Data =>
________
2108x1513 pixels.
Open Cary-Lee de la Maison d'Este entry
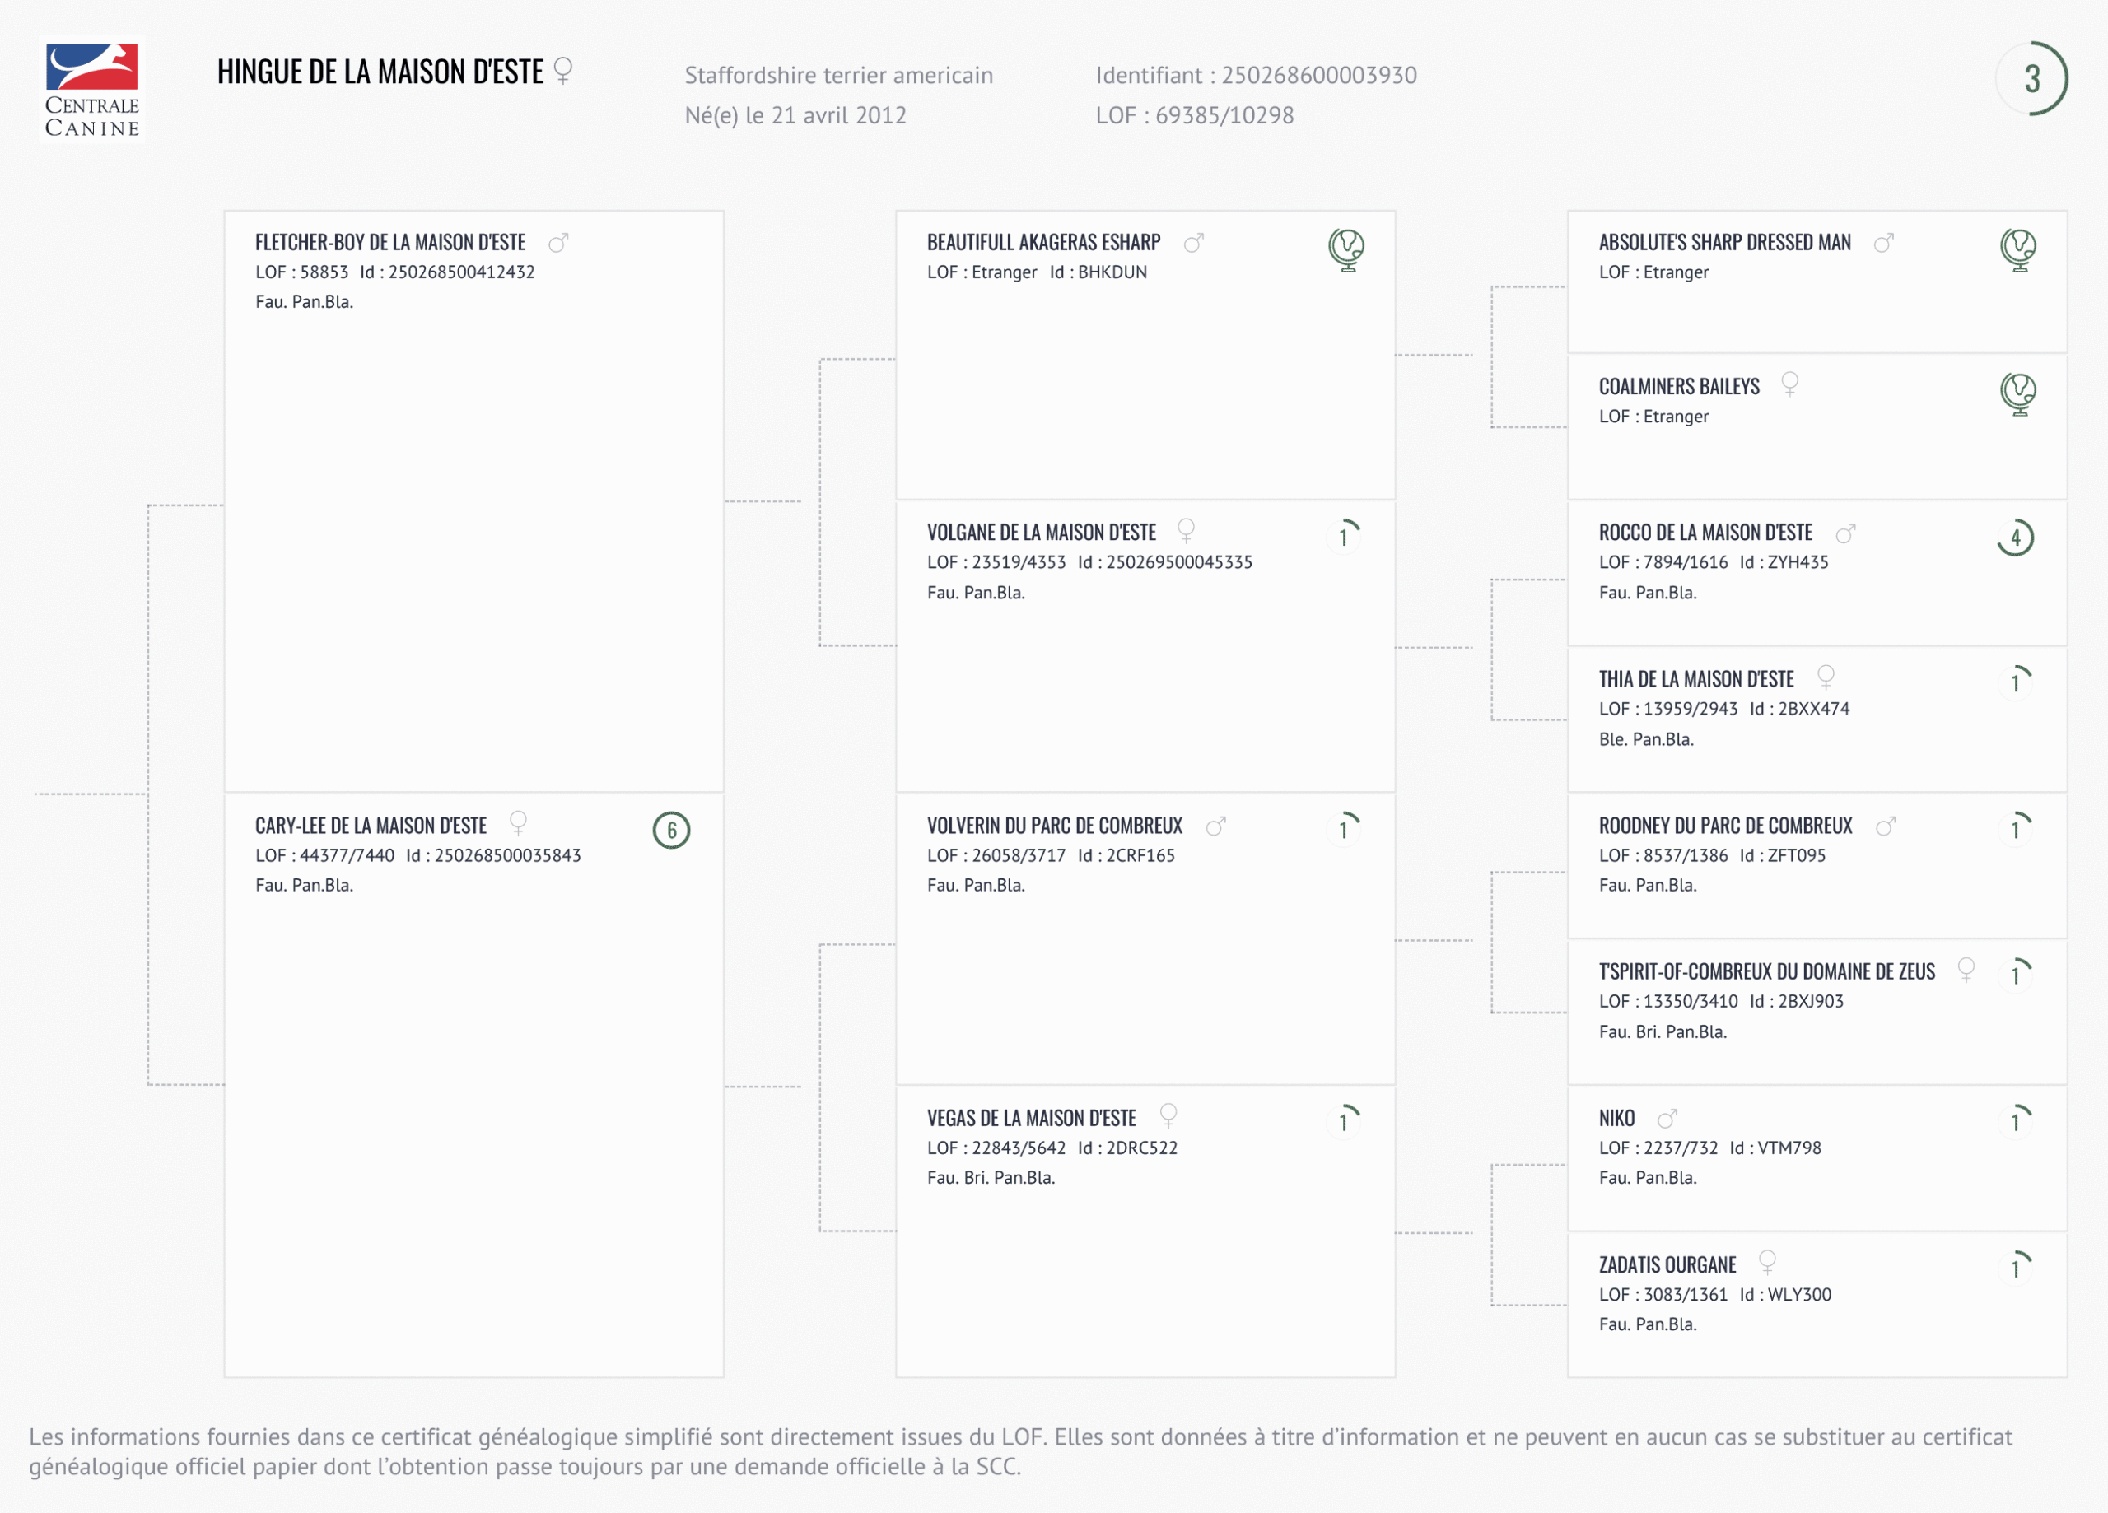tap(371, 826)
________
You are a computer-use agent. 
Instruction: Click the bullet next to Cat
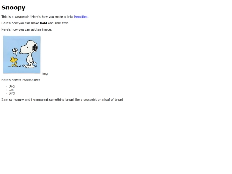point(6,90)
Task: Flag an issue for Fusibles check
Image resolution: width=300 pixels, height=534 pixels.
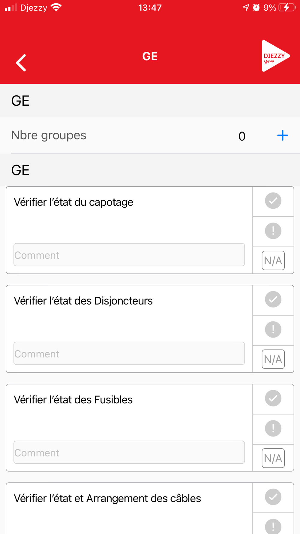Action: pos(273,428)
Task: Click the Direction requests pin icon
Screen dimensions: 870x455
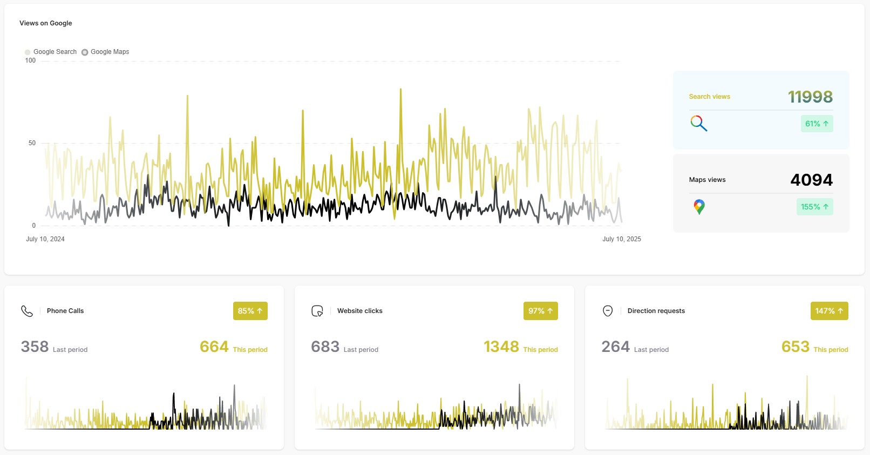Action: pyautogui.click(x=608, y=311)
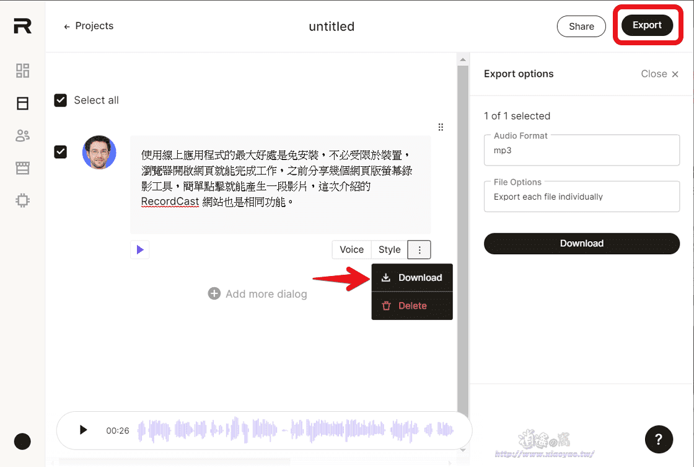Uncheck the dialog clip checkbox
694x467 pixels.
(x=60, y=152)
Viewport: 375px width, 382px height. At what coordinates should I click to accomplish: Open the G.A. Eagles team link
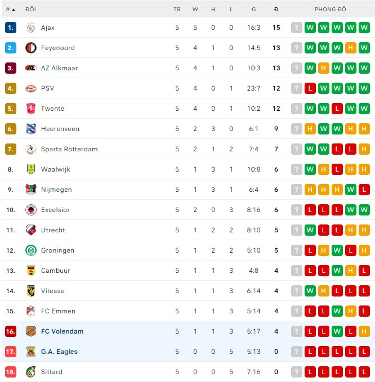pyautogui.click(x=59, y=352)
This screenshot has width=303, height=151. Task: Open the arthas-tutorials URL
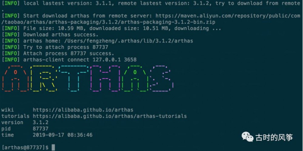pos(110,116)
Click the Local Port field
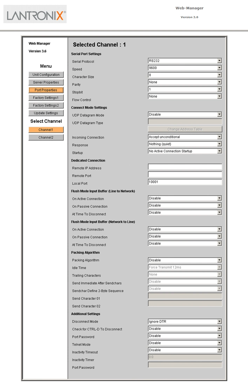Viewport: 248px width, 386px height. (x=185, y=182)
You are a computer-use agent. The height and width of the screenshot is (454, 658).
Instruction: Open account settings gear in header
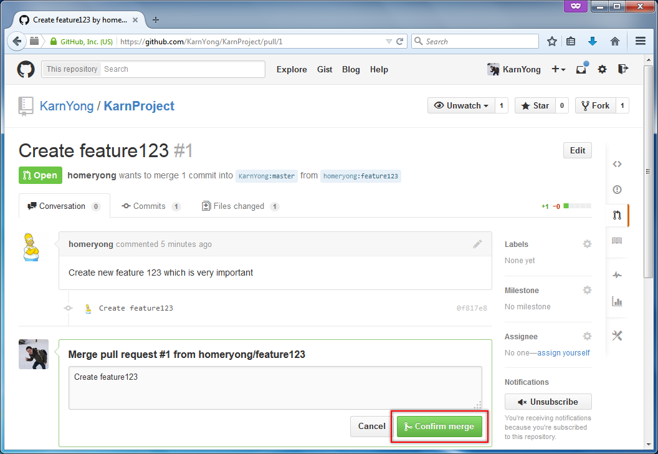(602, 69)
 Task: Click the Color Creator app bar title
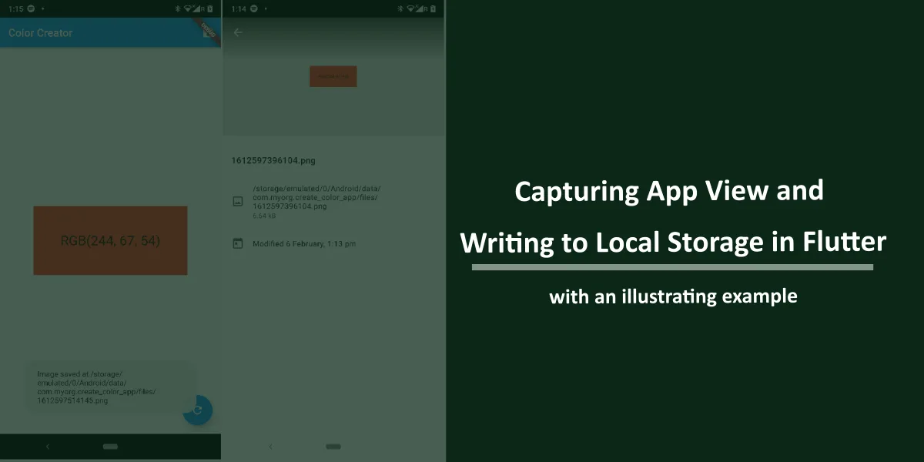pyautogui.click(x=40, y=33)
________
How to complete this task => Should a line in the material contain "agent", copy it.

Task solution =>
You are a computer-use agent. 
You are a computer-use agent. The height and width of the screenshot is (454, 658).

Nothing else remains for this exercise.